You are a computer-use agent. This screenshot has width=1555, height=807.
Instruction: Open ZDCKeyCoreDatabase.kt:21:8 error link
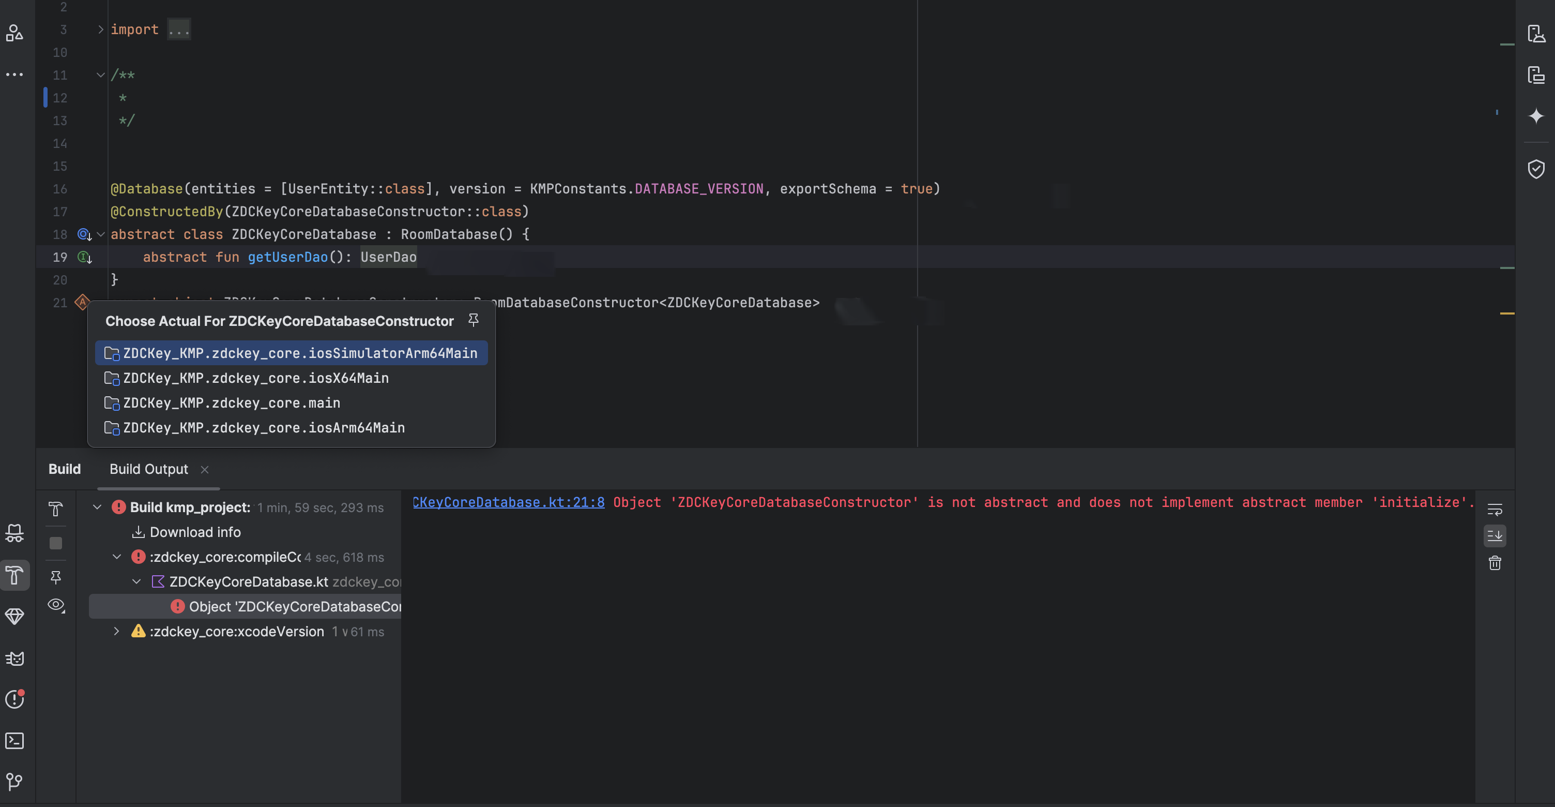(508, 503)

★ ★ ★ ★ ★ ★ ★

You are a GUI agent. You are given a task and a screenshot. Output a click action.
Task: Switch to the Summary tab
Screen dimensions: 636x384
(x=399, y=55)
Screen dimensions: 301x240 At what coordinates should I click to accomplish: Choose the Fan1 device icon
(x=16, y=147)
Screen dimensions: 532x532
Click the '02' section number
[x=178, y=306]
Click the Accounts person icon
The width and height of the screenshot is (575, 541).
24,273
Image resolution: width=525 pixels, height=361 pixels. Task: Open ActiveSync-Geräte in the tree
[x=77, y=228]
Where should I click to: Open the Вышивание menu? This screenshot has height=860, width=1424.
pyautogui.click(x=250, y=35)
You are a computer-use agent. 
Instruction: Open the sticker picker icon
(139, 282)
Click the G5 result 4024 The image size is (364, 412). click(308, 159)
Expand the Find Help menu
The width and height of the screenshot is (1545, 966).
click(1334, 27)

★ ★ ★ ★ ★ ★ ★

▸ **TASK TO COMPLETE**
Rewrite the items between the line containing "Image resolution: width=525" and the line containing "click(1334, 27)", inclusive, as a numbered list with the blank lines omitted.

▸ **FULL ANSWER**
1. Image resolution: width=525 pixels, height=361 pixels. Task: Open ActiveSync-Geräte in the tree
2. [x=77, y=228]
3. Where should I click to: Open the Вышивание menu? This screenshot has height=860, width=1424.
4. pyautogui.click(x=250, y=35)
5. You are a computer-use agent. 
6. Instruction: Open the sticker picker icon
7. (139, 282)
8. Click the G5 result 4024 The image size is (364, 412). click(308, 159)
9. Expand the Find Help menu
10. The width and height of the screenshot is (1545, 966).
11. click(1334, 27)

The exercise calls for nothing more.